Facing Corrupt Contractors in Afghanistan
November 28th, 2011
November 28th, 2011
In June of this year, the U.S. Senate published a report evaluating U.S. foreign assistance to Afghanistan that emphasizes the unsustainability of the current foreign assistance strategy. Of particular interest is the key point that the “U.S. government relies heavily on contractors in Afghanistan, but multiple reports have raised alarms about the lack of robust oversight and accountability for multi-billion dollar investments.” The reality is that when these private companies are found guilty of corruption, the consequences, if any, are low. Bennett-Fouch Associates and K5 Global allegedly left Afghanistan abruptly while owing their subcontractors two million dollars in 2010, and it took almost a year for the U.S. government just to suspend them. This list continues with the Watan Group and the Louis Berger Group Inc. accused of wrongdoings; both companies are still currently working in Afghanistan.
These examples go a long way toward demonstrating a close and questionable relationship between private companies and governments, but what is the bigger picture?
Many reconstruction projects in Afghanistan fall to dust a few years after their inauguration due to poor quality material, corruption, lack of oversight and continuous control monitoring. Average people in the countryside get roofs that leak, bricks that crumble and maintenance costs that are completely unsustainable. The typical response from the West tends to be to look at the Afghan government for solutions. While it is true that Afghanistan suffers from weak governance structures, low budget execution and high corruption, these are not the only contributors to Afghanistan’s problems. The international private companies that acquire development contracts and operate outside the realms of transparency and beneficiary accountability are also a large part of the problem. The Afghan citizens, who should be the first priority, are dismissed from their own development process. Contracts are signed in the U.S. where only American jurisdiction applies, and the agencies responsible for holding these companies accountable are the farthest away from the problems.

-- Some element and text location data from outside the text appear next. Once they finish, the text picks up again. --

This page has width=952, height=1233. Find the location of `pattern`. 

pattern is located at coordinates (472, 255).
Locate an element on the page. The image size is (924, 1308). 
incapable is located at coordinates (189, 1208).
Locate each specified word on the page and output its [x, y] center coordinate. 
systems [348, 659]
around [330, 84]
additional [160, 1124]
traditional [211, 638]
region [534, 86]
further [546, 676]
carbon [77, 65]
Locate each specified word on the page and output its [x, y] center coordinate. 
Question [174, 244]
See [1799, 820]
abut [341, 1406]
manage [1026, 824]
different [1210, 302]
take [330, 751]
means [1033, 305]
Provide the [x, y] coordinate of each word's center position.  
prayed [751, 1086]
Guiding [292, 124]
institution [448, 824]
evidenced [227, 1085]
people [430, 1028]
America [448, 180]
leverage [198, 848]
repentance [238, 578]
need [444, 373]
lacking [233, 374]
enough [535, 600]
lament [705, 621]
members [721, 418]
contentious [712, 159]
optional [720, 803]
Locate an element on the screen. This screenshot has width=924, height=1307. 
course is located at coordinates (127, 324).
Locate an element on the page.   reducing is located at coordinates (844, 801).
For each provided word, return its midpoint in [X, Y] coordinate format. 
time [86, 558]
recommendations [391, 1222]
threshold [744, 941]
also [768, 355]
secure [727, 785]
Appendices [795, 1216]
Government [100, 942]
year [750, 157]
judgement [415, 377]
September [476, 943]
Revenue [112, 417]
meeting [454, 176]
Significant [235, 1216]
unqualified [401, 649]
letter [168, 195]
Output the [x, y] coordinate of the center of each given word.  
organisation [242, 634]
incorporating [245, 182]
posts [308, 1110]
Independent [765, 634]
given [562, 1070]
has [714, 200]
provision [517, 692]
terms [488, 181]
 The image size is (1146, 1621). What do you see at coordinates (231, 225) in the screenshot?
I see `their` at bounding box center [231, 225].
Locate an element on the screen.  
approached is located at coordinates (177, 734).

In developed countries, fraud and embezzlement can damage the financial and investment systems resulting in a weaker economy. In developing countries, it can result in prioritization of the few and abuse of power and resources channeled through traditional power structures. In humanitarian situations, the failure of aid programs can also result in renewed conflict and war as grievances and mistrust are high. Ultimately, the failure to hold these private companies accountable is counterproductive to the goals behind foreign aid disbursement.